Saved entries:
────────────────────────────────────────

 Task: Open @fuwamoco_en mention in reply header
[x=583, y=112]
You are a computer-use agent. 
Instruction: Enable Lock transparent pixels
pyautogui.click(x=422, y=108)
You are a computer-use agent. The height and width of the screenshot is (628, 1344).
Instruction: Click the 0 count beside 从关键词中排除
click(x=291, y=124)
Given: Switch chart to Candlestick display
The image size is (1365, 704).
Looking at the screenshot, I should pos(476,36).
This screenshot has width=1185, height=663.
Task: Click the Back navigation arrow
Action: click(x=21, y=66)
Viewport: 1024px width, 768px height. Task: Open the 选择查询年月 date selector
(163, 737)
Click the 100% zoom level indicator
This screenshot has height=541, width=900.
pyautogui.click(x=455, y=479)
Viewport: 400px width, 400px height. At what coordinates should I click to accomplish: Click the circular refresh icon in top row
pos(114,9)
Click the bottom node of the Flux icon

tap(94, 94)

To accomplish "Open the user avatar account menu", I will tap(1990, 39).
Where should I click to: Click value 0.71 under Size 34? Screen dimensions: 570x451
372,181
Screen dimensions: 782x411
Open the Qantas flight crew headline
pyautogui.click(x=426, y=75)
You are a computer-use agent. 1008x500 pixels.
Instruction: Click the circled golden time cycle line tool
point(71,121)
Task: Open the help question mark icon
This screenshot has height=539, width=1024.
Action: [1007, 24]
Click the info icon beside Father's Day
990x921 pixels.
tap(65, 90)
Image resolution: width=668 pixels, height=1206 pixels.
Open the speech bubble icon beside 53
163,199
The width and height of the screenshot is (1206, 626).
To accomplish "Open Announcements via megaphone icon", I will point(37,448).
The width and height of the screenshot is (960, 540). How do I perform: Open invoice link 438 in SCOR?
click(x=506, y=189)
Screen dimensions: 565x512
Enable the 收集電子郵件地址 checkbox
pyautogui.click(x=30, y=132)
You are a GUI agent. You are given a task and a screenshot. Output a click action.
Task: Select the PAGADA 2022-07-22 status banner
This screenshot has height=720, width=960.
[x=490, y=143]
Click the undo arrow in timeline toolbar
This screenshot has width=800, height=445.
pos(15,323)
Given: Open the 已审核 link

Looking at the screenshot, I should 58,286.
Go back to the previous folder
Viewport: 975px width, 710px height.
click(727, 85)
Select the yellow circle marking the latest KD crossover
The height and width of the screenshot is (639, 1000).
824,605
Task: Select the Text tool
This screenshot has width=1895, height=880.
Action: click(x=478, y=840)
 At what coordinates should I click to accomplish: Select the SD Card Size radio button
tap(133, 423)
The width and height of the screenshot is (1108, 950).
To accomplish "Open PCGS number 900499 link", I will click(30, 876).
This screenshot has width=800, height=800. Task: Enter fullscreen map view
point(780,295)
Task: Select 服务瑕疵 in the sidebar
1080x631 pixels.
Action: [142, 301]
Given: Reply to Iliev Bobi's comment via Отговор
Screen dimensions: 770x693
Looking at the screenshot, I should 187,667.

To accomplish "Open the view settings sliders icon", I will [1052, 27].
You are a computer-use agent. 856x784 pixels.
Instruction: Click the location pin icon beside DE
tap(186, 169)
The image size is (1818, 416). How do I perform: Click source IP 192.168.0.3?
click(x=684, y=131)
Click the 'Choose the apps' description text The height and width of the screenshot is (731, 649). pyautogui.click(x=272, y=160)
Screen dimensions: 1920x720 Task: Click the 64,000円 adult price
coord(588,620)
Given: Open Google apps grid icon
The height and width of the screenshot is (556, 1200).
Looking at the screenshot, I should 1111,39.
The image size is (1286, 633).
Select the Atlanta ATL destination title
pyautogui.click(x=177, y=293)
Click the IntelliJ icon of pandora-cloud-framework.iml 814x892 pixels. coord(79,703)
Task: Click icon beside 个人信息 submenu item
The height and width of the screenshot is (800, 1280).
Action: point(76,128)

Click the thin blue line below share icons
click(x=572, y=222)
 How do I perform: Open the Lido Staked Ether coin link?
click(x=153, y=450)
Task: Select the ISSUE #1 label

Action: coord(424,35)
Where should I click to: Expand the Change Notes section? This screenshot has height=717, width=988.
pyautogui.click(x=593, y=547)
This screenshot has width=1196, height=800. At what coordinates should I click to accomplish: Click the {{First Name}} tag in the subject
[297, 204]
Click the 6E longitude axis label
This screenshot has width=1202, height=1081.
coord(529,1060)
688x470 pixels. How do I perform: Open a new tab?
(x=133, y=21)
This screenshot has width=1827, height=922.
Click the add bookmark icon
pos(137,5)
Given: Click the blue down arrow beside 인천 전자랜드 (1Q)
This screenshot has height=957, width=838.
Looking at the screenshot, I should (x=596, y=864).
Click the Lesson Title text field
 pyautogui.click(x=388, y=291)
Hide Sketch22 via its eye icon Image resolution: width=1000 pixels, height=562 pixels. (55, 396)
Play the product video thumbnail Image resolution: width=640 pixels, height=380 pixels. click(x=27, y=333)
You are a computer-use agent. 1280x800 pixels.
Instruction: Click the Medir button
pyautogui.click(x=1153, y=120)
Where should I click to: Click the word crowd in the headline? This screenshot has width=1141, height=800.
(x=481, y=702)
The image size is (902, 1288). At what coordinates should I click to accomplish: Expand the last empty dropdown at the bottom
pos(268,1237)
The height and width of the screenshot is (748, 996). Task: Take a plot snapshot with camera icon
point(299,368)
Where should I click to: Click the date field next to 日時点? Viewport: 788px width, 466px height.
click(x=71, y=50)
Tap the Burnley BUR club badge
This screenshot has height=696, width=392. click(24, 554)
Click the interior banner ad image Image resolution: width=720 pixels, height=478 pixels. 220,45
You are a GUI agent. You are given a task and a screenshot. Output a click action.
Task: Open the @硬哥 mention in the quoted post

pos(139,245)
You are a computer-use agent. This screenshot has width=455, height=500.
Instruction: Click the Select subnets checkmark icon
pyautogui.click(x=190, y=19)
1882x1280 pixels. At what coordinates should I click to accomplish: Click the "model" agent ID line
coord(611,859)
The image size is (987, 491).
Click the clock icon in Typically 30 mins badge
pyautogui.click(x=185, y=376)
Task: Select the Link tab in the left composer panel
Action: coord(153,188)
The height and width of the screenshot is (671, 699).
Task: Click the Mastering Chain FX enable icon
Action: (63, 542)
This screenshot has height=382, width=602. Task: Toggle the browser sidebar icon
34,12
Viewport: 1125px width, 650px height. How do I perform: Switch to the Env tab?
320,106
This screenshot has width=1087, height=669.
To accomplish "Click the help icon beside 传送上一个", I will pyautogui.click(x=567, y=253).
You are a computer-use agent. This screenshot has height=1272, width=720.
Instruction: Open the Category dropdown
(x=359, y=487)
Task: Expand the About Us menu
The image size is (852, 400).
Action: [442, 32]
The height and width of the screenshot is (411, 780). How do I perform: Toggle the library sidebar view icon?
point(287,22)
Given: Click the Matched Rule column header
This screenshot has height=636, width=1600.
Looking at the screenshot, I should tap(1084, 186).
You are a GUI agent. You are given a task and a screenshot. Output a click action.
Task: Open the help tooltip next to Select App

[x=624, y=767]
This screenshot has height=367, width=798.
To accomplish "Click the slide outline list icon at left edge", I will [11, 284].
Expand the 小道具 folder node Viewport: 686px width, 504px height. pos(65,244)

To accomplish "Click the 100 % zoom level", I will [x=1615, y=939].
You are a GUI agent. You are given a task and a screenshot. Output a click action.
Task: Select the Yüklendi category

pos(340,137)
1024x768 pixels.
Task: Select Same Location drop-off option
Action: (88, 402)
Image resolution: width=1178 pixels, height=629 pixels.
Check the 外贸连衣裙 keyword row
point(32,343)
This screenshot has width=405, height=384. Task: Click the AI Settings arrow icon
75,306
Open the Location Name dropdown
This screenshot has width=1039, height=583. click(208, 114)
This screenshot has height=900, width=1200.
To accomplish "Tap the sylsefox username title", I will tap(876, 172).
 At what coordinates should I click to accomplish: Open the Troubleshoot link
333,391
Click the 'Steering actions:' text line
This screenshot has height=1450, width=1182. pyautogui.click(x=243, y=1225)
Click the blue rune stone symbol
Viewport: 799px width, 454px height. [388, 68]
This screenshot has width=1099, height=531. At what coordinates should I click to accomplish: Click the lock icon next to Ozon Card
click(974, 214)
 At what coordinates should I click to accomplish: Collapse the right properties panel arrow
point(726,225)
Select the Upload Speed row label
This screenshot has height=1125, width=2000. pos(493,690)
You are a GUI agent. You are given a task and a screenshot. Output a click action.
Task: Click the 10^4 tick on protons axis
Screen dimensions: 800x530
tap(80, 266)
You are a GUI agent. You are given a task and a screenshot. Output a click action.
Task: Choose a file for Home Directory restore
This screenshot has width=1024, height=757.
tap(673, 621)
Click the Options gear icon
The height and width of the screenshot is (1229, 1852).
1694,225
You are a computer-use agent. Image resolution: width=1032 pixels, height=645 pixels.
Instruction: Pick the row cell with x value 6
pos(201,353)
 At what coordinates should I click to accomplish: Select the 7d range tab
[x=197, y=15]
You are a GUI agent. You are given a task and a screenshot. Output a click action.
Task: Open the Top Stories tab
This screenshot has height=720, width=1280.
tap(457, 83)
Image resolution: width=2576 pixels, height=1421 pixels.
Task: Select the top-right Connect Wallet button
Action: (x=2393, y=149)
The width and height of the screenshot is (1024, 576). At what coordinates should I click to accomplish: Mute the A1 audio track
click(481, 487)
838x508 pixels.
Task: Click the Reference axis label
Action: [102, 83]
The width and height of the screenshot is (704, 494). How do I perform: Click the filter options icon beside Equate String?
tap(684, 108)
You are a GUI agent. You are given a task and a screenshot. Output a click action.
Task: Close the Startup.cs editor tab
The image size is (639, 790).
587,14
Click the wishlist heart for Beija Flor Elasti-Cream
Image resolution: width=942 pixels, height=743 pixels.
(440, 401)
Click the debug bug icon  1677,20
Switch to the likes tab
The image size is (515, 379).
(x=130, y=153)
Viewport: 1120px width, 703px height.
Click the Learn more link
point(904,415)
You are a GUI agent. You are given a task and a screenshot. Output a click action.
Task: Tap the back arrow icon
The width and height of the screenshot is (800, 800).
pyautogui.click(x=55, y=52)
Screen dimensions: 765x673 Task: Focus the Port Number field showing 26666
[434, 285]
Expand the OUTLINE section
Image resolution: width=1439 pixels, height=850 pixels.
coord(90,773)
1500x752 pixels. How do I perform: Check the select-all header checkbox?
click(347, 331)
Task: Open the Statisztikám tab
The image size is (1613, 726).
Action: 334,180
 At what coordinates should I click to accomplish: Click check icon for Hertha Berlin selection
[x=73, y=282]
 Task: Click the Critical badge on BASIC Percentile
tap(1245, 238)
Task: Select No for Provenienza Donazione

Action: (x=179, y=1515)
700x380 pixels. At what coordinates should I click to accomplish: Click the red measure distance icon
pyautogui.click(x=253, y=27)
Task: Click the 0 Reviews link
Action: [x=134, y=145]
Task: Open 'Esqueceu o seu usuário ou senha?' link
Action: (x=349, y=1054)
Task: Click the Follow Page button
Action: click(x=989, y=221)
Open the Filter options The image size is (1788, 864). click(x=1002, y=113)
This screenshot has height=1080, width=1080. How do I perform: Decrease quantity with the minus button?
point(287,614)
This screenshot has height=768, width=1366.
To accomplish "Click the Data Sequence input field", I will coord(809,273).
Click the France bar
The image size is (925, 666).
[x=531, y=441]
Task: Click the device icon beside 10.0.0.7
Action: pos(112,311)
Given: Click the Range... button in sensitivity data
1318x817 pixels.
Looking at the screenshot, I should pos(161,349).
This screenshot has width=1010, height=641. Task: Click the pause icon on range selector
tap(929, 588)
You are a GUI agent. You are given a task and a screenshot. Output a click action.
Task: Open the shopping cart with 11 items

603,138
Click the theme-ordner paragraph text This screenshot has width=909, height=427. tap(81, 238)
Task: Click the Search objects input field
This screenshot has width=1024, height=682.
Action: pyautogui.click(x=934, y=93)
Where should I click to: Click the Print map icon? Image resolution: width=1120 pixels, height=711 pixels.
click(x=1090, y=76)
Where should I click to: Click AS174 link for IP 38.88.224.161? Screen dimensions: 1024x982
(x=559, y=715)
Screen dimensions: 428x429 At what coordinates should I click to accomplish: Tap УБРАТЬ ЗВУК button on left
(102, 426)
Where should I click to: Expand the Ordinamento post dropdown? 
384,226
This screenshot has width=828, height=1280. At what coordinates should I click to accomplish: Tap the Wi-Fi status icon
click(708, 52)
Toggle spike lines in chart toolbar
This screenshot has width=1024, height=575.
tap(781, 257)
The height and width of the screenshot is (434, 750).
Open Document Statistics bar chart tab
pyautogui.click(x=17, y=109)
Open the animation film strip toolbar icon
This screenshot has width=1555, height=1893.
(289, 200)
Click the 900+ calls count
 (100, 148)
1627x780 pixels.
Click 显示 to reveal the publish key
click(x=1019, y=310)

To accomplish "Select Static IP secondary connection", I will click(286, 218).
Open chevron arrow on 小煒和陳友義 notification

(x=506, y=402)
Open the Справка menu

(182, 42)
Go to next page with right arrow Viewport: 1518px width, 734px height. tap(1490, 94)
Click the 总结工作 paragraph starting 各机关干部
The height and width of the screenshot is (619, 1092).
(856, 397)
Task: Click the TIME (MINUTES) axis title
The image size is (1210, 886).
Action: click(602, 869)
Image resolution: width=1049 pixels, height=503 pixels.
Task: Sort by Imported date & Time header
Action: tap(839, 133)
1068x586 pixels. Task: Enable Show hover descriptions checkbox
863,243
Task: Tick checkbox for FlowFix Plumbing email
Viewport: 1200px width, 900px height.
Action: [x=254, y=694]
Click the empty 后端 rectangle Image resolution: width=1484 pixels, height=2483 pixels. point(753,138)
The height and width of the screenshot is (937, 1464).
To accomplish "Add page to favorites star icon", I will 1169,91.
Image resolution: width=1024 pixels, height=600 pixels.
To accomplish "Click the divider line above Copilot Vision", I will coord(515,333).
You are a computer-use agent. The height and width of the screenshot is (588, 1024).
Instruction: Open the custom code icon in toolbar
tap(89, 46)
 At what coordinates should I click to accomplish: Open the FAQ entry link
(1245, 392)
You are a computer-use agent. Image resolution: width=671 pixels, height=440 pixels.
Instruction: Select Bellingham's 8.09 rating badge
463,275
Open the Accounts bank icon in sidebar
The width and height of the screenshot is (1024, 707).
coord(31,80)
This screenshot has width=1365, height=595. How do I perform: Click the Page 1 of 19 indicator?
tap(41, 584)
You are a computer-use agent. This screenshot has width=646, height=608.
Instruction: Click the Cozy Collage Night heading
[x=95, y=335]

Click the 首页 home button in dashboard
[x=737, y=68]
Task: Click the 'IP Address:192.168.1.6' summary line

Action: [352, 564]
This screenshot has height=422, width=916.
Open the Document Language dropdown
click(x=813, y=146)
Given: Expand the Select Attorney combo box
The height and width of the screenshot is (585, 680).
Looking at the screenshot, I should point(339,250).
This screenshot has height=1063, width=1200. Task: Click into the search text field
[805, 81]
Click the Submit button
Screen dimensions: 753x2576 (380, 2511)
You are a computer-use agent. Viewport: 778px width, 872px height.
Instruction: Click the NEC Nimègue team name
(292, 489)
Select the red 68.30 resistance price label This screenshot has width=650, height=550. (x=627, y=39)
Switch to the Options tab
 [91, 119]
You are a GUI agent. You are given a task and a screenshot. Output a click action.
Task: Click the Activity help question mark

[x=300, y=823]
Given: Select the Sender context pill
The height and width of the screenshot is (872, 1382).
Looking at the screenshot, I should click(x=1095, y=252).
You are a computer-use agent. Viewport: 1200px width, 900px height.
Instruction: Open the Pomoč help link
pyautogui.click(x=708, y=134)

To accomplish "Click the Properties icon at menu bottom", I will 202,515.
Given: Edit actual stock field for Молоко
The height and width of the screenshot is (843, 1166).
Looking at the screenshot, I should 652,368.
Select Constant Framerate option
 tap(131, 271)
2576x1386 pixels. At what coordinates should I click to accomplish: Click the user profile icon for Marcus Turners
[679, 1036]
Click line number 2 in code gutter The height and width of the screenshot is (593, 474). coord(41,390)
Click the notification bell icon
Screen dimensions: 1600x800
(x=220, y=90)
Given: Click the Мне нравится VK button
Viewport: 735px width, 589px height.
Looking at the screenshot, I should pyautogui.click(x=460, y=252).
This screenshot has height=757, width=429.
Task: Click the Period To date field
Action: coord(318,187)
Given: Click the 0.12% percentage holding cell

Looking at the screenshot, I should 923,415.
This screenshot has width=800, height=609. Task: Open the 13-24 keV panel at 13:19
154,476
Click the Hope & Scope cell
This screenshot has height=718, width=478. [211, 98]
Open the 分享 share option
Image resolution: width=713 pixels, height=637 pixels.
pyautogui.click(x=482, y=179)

────────────────────────────────────────

• **Task description**: The word "Choose" appears in some of the lines above. Copy those lines.

• **Answer box**:
Click the 'Choose the apps' description text The height and width of the screenshot is (731, 649). pyautogui.click(x=272, y=160)
Task: Choose a file for Home Directory restore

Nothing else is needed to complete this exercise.